Assemblyman Walter T. Mosley (D-Fort Greene, Clinton Hill, Prospect Heights and parts of Bedford Stuyvesant and Crown Heights) said he is concerned that too much law enforcement is being utilized as first responders in dealing with social distancing and facemask violations while at the same time putting too much pressure on people across the board to follow the rules of the new normal.
“As we deal with COVID-19, we still have to deal with bigotry, hatred as it relates to black and brown communities, and it’s perpetrated by law enforcement,” said Mosley.
Mosley said that entrenched community organizations, like Gangsta’s Making Astronomical Community Changes (GMACC) or Save Our Streets (S.O.S.), already have the experience of dealing with these communities and their methods should be employed more to help law enforcement approach the situation differently.
Among the videos most rankling the electeds and others throughout the city was that of Officer Francisco Garcia pointing a taser, slapping, punching, dragging and kneeling on, and then arrested 33-year-old Donni Wright on the corner of 9th Street and Avenue D in Manhattan on Saturday, May 2.
It quite clearly echoes the long-standing history of excessive force that disenfranchised communities have loudly protested against for years.
At de Blasio’s daily coronavirus debriefing this morning, he and Shea briefly addressed the issue of police brutality and questionable tactics when it comes to enforcing the coronavirus mandates.
“The common denominator here is starting with the lack of compliance and I think echoing some of what the mayor said, respect here is a two-way street,” said Commissioner Shea when asked about the videos, “We understand that everyone is stressed out under these trying times in two months but we need people to work together more than ever. When officers approach a crowd for whatever reason work with the officers. We commit to working with the community but one thing we can not have is, we can not have individuals having physical contact with our officers.”
He continued on to say that the lack of compliance wasn’t shocking, especially given that some people had been repeatedly arrested for other offenses. One individual, in particular, had been arrested for burglary.
But Adams said in Bushwick that the city should not be looking at the offense of an officer and talk about the history of the person that he violated his rights.

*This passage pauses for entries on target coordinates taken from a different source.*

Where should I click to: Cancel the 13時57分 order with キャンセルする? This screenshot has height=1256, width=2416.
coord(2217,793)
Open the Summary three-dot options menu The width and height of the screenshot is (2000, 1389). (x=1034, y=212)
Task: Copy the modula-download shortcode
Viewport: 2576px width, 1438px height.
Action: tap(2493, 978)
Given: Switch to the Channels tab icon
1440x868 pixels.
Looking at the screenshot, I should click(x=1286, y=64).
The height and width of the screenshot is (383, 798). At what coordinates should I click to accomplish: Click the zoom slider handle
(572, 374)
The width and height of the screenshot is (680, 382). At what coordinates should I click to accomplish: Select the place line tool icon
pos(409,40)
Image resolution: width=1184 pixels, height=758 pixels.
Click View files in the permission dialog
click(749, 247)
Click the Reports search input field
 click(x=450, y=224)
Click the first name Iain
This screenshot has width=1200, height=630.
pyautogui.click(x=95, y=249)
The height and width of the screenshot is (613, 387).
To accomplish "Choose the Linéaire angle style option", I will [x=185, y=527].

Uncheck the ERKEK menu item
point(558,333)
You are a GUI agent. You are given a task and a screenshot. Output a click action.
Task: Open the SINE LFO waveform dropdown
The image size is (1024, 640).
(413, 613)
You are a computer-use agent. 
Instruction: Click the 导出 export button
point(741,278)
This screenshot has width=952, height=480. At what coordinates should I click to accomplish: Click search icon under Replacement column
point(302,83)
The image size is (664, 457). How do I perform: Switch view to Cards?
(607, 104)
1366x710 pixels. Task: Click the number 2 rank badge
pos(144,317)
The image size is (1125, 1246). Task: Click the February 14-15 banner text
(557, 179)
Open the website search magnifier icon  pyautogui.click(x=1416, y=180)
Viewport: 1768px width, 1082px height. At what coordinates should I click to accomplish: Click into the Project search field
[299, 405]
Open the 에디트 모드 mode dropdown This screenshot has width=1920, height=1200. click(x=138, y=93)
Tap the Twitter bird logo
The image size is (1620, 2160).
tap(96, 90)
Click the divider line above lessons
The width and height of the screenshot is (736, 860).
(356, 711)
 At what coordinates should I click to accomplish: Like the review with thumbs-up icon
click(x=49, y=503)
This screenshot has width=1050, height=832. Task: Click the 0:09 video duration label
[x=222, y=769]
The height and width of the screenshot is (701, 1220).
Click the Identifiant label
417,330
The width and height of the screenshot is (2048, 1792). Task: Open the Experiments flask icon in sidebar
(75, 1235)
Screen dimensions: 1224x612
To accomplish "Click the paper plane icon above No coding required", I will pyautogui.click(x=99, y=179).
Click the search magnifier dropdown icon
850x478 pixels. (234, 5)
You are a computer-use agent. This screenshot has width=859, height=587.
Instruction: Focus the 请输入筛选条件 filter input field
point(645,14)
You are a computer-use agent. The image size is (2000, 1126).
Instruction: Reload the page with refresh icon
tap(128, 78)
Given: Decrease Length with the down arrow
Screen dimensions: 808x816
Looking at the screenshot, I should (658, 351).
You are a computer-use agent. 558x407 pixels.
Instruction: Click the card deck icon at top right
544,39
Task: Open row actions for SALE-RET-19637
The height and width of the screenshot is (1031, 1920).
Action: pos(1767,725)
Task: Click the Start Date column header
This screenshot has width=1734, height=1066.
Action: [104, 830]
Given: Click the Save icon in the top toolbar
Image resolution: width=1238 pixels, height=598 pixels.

“The more egregious history is someone with a short period of time having so many CCRB’s [Civilian Complaint Review Board] and was sued so many times. That is the problem we need to correct,” said Adams, referring to Garcia, who is now suspended and has had several lawsuits over the past six years of duty.
Adams’ remarks in Bushwick came as part of an event in front of the Ujima Community Working Together community center, 1139 Bushwick Avenue, which also included passing out food and personal protective equipment (PPE) to local residents.
Among those present was Community Affairs Officer Oscar Lopez of the 83rd precinct, which covers the neighborhood and he said his department strives to meet people where they are and hasn’t encountered the same tension, however, each neighborhood is different.
“We’re like the first line of responders to go out into the community and advise people about social distancing,” said Lopez.
Local longtime Bushwick community activist Anita Haines said the point is not to sensationalize differences between how police met out law enforcement differently, but to nip these differences in the bud before they get further out of hand.
“Our community has come too far. We have built a relationship with the NYPD and the young people and we don’t need it to be messed up,” said Haines.